(Saved data entries)
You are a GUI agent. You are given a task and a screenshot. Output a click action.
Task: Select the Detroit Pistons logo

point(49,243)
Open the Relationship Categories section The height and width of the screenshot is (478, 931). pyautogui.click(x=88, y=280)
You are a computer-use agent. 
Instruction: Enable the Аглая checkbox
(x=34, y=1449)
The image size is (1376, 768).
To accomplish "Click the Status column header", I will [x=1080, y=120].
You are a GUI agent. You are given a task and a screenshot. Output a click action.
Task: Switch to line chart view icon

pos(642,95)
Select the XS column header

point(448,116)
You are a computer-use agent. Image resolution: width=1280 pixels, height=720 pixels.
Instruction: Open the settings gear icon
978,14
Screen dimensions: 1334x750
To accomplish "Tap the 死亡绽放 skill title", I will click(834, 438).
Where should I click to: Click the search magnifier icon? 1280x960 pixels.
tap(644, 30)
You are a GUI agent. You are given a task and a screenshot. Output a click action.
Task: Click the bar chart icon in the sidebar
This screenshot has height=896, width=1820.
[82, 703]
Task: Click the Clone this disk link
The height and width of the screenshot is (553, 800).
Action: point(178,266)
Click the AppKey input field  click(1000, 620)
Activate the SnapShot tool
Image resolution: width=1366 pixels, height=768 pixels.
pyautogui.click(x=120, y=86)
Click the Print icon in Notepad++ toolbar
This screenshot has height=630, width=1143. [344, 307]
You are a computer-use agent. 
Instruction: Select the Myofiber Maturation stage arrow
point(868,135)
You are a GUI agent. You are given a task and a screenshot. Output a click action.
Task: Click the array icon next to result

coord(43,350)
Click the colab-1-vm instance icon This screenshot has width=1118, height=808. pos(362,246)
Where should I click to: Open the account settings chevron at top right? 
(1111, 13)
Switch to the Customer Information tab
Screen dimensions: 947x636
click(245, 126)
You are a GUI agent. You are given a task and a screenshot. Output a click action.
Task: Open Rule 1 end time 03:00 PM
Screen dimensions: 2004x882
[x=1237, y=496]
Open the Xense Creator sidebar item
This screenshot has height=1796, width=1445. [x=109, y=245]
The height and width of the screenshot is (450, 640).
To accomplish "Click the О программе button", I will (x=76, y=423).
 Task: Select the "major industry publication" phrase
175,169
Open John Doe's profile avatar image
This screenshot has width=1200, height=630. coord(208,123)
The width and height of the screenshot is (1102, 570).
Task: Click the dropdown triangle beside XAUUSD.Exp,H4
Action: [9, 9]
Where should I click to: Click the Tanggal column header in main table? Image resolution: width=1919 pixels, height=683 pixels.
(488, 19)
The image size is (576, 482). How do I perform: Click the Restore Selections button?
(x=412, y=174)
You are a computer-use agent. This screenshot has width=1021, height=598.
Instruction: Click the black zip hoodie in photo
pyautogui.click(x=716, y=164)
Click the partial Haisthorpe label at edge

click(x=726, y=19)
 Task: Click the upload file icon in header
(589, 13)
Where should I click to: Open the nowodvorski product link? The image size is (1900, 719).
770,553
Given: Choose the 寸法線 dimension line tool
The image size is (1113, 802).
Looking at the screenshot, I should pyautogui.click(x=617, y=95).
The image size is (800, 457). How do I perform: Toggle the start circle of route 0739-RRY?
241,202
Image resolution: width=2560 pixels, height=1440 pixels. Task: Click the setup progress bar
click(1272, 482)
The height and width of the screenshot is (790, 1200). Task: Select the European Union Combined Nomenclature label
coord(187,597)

* _WHAT YOU NEED TO DO_
Reproduce the entries above in full, so that each one reads exactly as before.

* _SOLUTION TO THE PROBLEM_
You are a GUI agent. You are given a task and a screenshot. Output a click action.
Task: Select the Detroit Pistons logo

point(49,243)
Open the Relationship Categories section The height and width of the screenshot is (478, 931). pyautogui.click(x=88, y=280)
You are a computer-use agent. 
Instruction: Enable the Аглая checkbox
(x=34, y=1449)
The image size is (1376, 768).
To accomplish "Click the Status column header", I will [x=1080, y=120].
You are a GUI agent. You are given a task and a screenshot. Output a click action.
Task: Switch to line chart view icon

pos(642,95)
Select the XS column header

point(448,116)
You are a computer-use agent. Image resolution: width=1280 pixels, height=720 pixels.
Instruction: Open the settings gear icon
978,14
Screen dimensions: 1334x750
To accomplish "Tap the 死亡绽放 skill title", I will click(834, 438).
Where should I click to: Click the search magnifier icon? 1280x960 pixels.
tap(644, 30)
You are a GUI agent. You are given a task and a screenshot. Output a click action.
Task: Click the bar chart icon in the sidebar
This screenshot has height=896, width=1820.
[82, 703]
Task: Click the Clone this disk link
The height and width of the screenshot is (553, 800).
Action: point(178,266)
Click the AppKey input field  click(1000, 620)
Activate the SnapShot tool
Image resolution: width=1366 pixels, height=768 pixels.
pyautogui.click(x=120, y=86)
Click the Print icon in Notepad++ toolbar
This screenshot has height=630, width=1143. [344, 307]
You are a computer-use agent. 
Instruction: Select the Myofiber Maturation stage arrow
point(868,135)
You are a GUI agent. You are given a task and a screenshot. Output a click action.
Task: Click the array icon next to result

coord(43,350)
Click the colab-1-vm instance icon This screenshot has width=1118, height=808. pos(362,246)
Where should I click to: Open the account settings chevron at top right? 
(1111, 13)
Switch to the Customer Information tab
Screen dimensions: 947x636
click(245, 126)
You are a GUI agent. You are given a task and a screenshot. Output a click action.
Task: Open Rule 1 end time 03:00 PM
Screen dimensions: 2004x882
[x=1237, y=496]
Open the Xense Creator sidebar item
This screenshot has height=1796, width=1445. [x=109, y=245]
The height and width of the screenshot is (450, 640).
To accomplish "Click the О программе button", I will (x=76, y=423).
 Task: Select the "major industry publication" phrase
175,169
Open John Doe's profile avatar image
This screenshot has width=1200, height=630. coord(208,123)
The width and height of the screenshot is (1102, 570).
Task: Click the dropdown triangle beside XAUUSD.Exp,H4
Action: [9, 9]
Where should I click to: Click the Tanggal column header in main table? Image resolution: width=1919 pixels, height=683 pixels.
(488, 19)
The image size is (576, 482). How do I perform: Click the Restore Selections button?
(x=412, y=174)
You are a computer-use agent. This screenshot has width=1021, height=598.
Instruction: Click the black zip hoodie in photo
pyautogui.click(x=716, y=164)
Click the partial Haisthorpe label at edge

click(x=726, y=19)
 Task: Click the upload file icon in header
(589, 13)
Where should I click to: Open the nowodvorski product link? The image size is (1900, 719).
770,553
Given: Choose the 寸法線 dimension line tool
The image size is (1113, 802).
Looking at the screenshot, I should pyautogui.click(x=617, y=95).
The image size is (800, 457). How do I perform: Toggle the start circle of route 0739-RRY?
241,202
Image resolution: width=2560 pixels, height=1440 pixels. Task: Click the setup progress bar
click(1272, 482)
The height and width of the screenshot is (790, 1200). Task: Select the European Union Combined Nomenclature label
coord(187,597)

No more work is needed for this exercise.